Обстановка нестабильности, выразившая себя в мировой войне и революции, бессмысленность и жестокость социальных катаклизмов обострили для Успенского вопрос о кармических последствиях зла. Идея нравственного закона (или, по словам Беннетта, «аскетическое пуританское начало») Успенского столкнулась с тем, что представлялось ему гурджиевским нравственным релятивизмом. В гурджиевской терминологии современный спиритуалист и материалист, святой и преступник оказывались одинаково далеки от источника традиционного знания и понимания «смысла и назначения человеческого существования на земле». Эта позиция была чужда Успенскому. Идеал «просвещенной духовности», которому Успенский оставался верен, привел его к болезненному разрыву с Гурджиевым, которого в своей системе понятий он определил как «загрязненный источник». Осенью 1930 года он сообщил Беннетту и другим близким ученикам, что, поскольку он не дождался результатов, которые он ожидал от работы Гурджиева, разрыв с последним больше не будет влиять на его собственную работу.
Фонтенбло, шато Приер
Шато Приер стоит на холме в деревне Авон на окраине Фонтенбло.
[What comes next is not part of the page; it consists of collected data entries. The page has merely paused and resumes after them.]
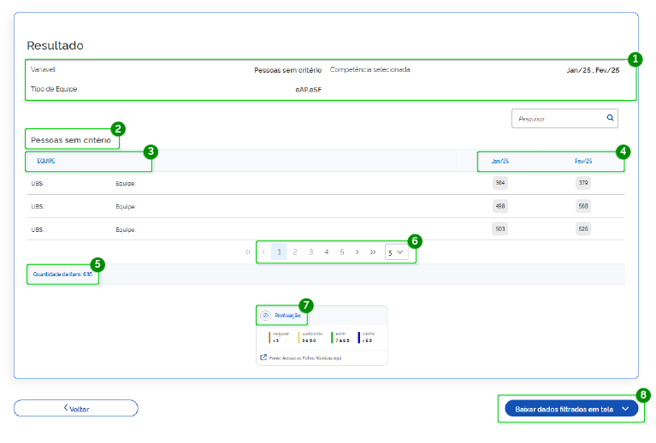Click the external link icon beside Fonte
This screenshot has width=656, height=443.
point(262,357)
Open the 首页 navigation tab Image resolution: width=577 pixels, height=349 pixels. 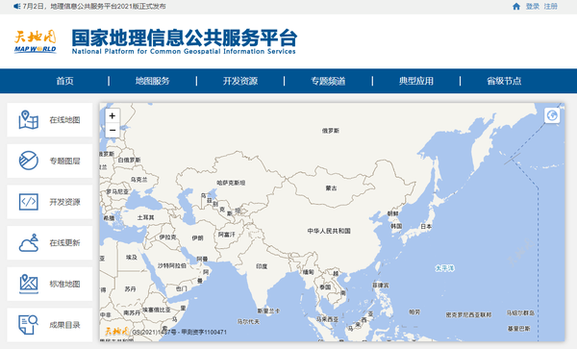(64, 81)
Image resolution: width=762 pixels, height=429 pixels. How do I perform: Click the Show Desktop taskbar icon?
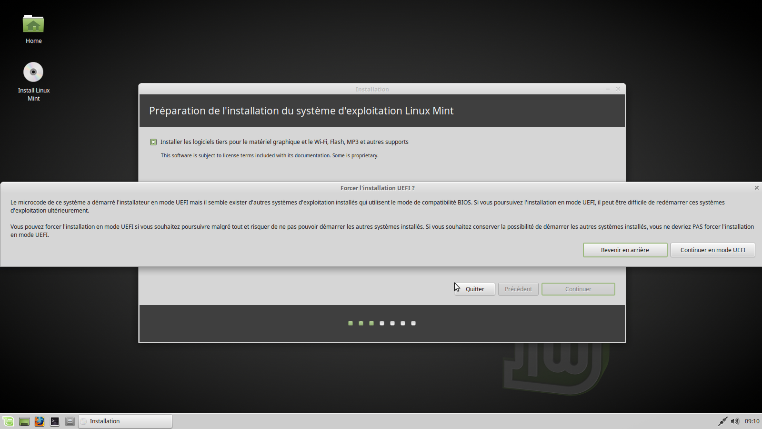(x=24, y=421)
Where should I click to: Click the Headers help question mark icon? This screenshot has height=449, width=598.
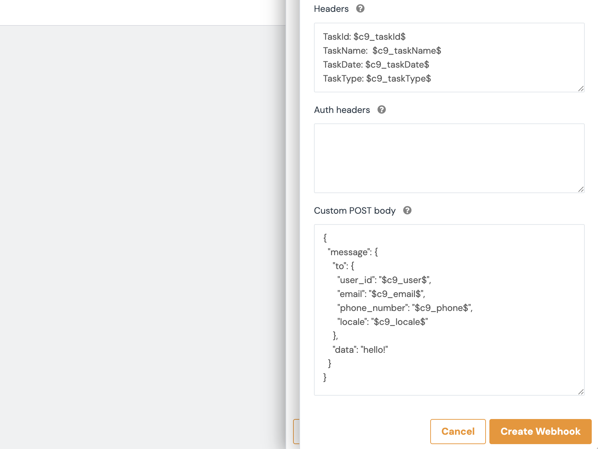click(360, 9)
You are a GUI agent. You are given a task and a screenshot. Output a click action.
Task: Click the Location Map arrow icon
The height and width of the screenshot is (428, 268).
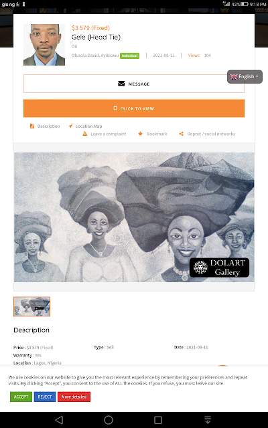click(x=70, y=126)
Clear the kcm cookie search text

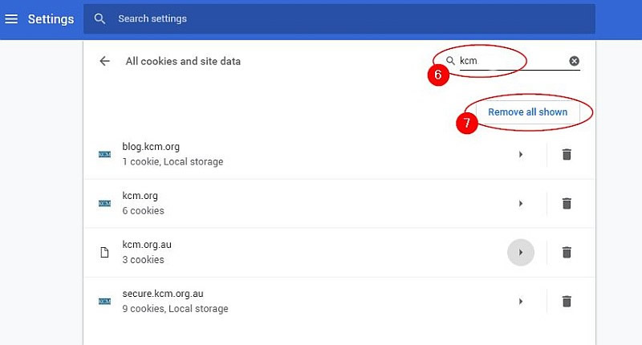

Это трехэтажный дом с большой гостиной в стиле ампир, малой гостиной и библиотекой на первом этаже, с роскошными спальнями на втором для хозяина, мадам Островской и избранных гостей и с малыми спальнями – на третьем, где на матрацах, брошенных на пол, спали большинство учеников обычно по четыре человека в комнате. Перед домом был круглый бассейн с фонтаном, другой бассейн, который использовался для купаний, находился за домом.
Позади шато был сад, за садом шла липовая аллея с лужайками и скамейками по сторонам. Аллея заканчивалась круглым прудом, полным водяных лилий. При Гурджиеве справа от аллеи появилось Учебное здание, слева – каменоломня. Тут же были построены загоны для коров, овец, коз и кур и строилась русская баня. За загонами шли поля в направлении Сены, которые заканчивались еловым, дубовым и буковым лесом. Дорога через лес вела к лесопилке, где ученики Гурджиева рубили деревья и распиливали их на доски.